> Aufgaben
- a) Welches Gericht hat das Urteil zum Pflanzgebot erlassen, und an welchem Ort?
- b) Zähle im Kopf des Urteils zum Pflanzgebot alle Feldbezeichnungen auf, die mit einem Doppelpunkt enden.

> Ausgangstext
-----

Baurecht

Pflanzgebot zu gemeindlicher Festsetzung in Bebauungsplan mit Zwangsgeldandrohung, Thuja-Hecke, Fehlende Begründung der städtebaulichen Erforderlichkeit, Zwangsgeldandrohung mangels vollziehbarem Grundverwaltungsakt rechtswidrig

Aktenzeichen  Au 5 K 20.2764

Datum:
8.7.2021
Rechtsgebiet:
Fundstelle:
BeckRS – 2021, 30031
Gerichtsart:
VG
Gerichtsort:
Augsburg
Rechtsweg:
Verwaltungsgerichtsbarkeit
Normen:
BauGB § 178 i.V.m. § 175 Abs. 2
VwZVG Art. 19 Abs. 1

 

Leitsatz

Tenor

I. Der Bescheid der Beklagten vom 14. Dezember 2020 (Az.: …) wird aufgehoben.
II. Die Kosten des Verfahrens hat die Beklagte zu tragen.
III. Das Urteil ist hinsichtlich der Kosten vorläufig vollstreckbar. Die Vollstreckungsschuldnerin darf die Vollstreckung durch Sicherheitsleistung in Höhe des zu vollstreckenden Betrags abwenden, wenn nicht die Vollstreckungsgläubigerin vorher Sicherheit in gleicher Höhe leistet.

Gründe

Die zulässige, insbesondere fristgerecht erhobene, Klage ist begründet. Der angefochtene Bescheid der Beklagten vom 14. Dezember 2020 ist rechtswidrig und verletzt die Klägerin in ihren Rechten, § 113 Abs. 1 Satz 1 VwGO.
1. Der angefochtene Bescheid der Beklagten vom 14. Dezember 2020 ist rechtswidrig, da für das in Ziffer 1 angeordnete Pflanzgebot jedenfalls die tatbestandlichen Voraussetzungen der §§ 175 Abs. 2 i.V.m. 178 BauGB nicht erfüllt sind.
a) Zwar ist der Bescheid formell rechtmäßig.

-----

Auszug aus einem Datensatz:
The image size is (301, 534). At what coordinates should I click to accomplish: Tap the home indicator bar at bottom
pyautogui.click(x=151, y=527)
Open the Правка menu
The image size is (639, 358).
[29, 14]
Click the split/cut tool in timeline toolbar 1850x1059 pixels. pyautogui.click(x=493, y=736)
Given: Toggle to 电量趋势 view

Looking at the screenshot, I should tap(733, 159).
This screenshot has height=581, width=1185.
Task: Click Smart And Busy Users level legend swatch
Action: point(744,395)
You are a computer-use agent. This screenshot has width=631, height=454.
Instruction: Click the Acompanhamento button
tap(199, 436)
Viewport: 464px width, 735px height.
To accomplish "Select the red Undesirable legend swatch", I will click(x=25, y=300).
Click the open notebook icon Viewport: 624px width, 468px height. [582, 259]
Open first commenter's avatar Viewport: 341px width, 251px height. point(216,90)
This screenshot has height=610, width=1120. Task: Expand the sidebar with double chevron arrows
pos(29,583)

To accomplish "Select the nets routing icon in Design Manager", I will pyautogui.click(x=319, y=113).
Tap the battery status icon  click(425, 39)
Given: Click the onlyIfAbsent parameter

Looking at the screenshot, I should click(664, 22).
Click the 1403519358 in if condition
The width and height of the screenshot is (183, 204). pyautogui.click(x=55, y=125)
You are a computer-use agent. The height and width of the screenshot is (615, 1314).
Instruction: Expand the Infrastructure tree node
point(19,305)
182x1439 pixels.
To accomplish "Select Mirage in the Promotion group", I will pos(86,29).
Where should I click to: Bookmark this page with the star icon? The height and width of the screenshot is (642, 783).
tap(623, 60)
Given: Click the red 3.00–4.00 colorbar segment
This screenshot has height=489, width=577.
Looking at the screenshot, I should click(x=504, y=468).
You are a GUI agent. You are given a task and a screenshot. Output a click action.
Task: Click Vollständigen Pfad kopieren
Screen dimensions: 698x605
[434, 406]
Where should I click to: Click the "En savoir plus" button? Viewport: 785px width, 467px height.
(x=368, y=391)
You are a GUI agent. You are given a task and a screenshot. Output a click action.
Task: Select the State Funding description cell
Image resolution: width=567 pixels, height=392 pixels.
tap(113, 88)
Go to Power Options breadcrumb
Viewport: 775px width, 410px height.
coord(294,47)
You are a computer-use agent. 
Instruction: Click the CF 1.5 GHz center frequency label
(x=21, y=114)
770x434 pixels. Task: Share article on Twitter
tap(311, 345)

-----

> Antworten
- a) Das Verwaltungsgericht (VG) Augsburg.

- b) Datum, Rechtsgebiet, Fundstelle, Gerichtsart, Gerichtsort, Rechtsweg, Normen